Violet Huang edited this page Jun 29, 2023 · 12 revisions

Articles

Tapley, B. D. et al. (2019)

  • GRACE is good at measuring ice mass change, more accurate than other methods and gives more temporal resolution (monthly). Measurements in Antarctica are less accurate due to mass-redistribution induced by glacial-isostatic adjustment
  • GRACE can be combined with other datasets to infer the factors causing mass loss; relate changes in mass loss with global atmospheric circulation
  • GRACE can be used to track continental water mass change, serves as an indicator for climate models, predictor of the growth rate of CO2
  • GRACE can be used to identify and estimates groundwater depletion
  • GRACE model can be incorporated in climate models and increase early warning lead times
  • GRACE can be combined with Argo (ocean hydrographic profiles) to understand global sea-level budget and the source of sea level rise
  • GRACE can be combined with Argo (ocean hydrographic profiles) and other datasets to predict deep-ocean warming trends
  • GRACE can be used to measure ocean bottom pressure with accuracy and high temporal resolution
  • GRACE can be used to more accurately monitor drought by incorporating terrestrial water storage data
  • GRACE can be used to increase the lead times of early flood warnings by incorporating soil dryness

Castle et al. 2014

  • There's a lack of regulatory framework to manage groundwater withdrawals outside of "river aquifer" systems
  • Used GRACE data from 2004 to 2013
  • GRACE data's accuracy in terms of water storage can be assessed by comparing with the monthly storage changes computed from independent water budget analysis (regional precipitation data from PRISM), satellite-based evapotranspirtion from MODIS, and U.S. Reclamation dam releases accounting for each respective error rates
  • Water storage changes are computed as anomalies of terrestrial water storage in equivalent water height (mm, then converted to cubic km using the area of the study basins)
  • GRACE-based estimates of groundwater storage changes in Colorado River Basin area can be validated by comparing with monitoring wells located in the area (data from USGS Groundwater Climate Response Network and Arizona Department of Water Respurces)
  • CRB area is divided into Upper Basin and Lower Basin when examining water scarcity
  • Water losses in the Basin are dominated by the depletion of groundwater storage.

AghaKouchak et al. 2015

  • Drought monitoring requires global perspective: regional variability in the global water cycle induces drought, regional drought has global consequences (food price)

_ _ _ _ _

Quote the literature notes on GRACE satellite data from "Castle et al." through "the study basins)", word for word.

_ _ _ _ _

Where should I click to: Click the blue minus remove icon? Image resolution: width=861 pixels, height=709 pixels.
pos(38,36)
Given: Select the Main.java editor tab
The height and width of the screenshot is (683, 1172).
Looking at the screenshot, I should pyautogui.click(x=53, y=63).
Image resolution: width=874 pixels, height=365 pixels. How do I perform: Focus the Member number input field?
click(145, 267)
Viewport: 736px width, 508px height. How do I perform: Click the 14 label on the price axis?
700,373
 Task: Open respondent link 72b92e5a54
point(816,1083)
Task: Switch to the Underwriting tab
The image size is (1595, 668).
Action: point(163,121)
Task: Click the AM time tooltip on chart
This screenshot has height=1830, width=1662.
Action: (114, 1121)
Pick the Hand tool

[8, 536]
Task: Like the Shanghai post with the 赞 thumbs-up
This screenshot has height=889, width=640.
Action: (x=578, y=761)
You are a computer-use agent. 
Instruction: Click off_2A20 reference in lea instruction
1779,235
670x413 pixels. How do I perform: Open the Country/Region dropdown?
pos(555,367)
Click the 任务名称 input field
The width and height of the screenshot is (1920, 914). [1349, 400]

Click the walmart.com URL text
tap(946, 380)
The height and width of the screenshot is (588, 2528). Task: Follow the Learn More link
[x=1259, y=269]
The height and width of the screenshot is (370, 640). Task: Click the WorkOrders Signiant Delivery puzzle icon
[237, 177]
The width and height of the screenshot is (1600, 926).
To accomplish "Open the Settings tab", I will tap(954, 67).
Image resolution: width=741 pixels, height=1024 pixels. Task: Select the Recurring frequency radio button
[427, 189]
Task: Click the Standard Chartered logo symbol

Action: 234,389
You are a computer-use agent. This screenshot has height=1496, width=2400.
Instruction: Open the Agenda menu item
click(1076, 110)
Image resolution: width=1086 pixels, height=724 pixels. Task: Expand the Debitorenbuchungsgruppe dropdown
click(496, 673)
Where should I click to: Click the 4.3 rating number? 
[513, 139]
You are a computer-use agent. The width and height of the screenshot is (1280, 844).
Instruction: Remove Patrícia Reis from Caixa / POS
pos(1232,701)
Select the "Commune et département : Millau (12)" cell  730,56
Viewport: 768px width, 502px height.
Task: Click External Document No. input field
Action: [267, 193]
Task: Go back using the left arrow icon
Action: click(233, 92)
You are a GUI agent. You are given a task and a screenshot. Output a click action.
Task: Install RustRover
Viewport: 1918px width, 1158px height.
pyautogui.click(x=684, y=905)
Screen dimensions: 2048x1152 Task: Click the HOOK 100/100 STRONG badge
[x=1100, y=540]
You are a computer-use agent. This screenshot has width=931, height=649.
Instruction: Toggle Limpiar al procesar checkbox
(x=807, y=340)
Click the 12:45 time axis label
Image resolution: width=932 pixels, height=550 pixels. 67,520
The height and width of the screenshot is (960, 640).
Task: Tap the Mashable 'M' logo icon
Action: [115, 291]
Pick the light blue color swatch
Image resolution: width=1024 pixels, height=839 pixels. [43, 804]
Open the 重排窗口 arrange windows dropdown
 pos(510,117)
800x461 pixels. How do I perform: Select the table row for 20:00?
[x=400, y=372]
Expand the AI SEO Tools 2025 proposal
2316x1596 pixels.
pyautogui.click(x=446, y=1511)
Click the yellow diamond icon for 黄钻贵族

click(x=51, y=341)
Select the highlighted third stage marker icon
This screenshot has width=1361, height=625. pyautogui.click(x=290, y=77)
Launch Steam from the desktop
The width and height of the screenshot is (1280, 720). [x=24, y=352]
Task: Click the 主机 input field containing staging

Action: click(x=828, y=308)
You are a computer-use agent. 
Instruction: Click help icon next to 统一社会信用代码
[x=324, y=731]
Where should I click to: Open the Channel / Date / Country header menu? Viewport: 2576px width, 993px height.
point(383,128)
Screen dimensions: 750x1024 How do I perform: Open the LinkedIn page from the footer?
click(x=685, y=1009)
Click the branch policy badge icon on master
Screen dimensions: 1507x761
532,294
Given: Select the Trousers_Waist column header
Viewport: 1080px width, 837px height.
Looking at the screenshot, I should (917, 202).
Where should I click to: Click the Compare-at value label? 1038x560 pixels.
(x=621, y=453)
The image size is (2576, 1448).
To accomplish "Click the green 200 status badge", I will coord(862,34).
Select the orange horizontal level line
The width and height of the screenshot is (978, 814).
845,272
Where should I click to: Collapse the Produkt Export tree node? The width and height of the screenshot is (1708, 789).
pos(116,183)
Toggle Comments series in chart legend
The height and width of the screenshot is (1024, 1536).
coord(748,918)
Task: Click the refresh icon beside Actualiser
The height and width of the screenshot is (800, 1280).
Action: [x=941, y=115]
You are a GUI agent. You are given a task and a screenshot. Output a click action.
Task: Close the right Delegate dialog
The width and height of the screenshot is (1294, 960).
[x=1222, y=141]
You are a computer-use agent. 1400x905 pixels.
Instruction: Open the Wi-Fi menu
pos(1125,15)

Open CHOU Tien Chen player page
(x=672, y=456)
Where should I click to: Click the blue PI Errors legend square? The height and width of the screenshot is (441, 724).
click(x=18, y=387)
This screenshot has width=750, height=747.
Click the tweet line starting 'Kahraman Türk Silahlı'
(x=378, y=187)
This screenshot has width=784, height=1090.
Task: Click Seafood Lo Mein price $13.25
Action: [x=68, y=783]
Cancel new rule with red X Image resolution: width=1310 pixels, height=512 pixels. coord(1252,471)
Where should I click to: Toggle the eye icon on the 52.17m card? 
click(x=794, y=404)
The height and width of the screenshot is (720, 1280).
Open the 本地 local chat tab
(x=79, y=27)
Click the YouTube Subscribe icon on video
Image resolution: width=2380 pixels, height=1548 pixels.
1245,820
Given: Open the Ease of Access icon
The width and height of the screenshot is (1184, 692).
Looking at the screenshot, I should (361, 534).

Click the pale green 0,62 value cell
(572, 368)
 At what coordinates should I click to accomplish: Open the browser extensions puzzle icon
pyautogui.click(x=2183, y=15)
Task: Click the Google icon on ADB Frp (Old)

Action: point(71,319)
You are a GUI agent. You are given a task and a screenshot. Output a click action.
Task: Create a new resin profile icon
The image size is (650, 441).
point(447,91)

_ _ _ _ _

▶ **CORRECT RESULT**:
Castle et al. 2014

  • There's a lack of regulatory framework to manage groundwater withdrawals outside of "river aquifer" systems
  • Used GRACE data from 2004 to 2013
  • GRACE data's accuracy in terms of water storage can be assessed by comparing with the monthly storage changes computed from independent water budget analysis (regional precipitation data from PRISM), satellite-based evapotranspirtion from MODIS, and U.S. Reclamation dam releases accounting for each respective error rates
  • Water storage changes are computed as anomalies of terrestrial water storage in equivalent water height (mm, then converted to cubic km using the area of the study basins)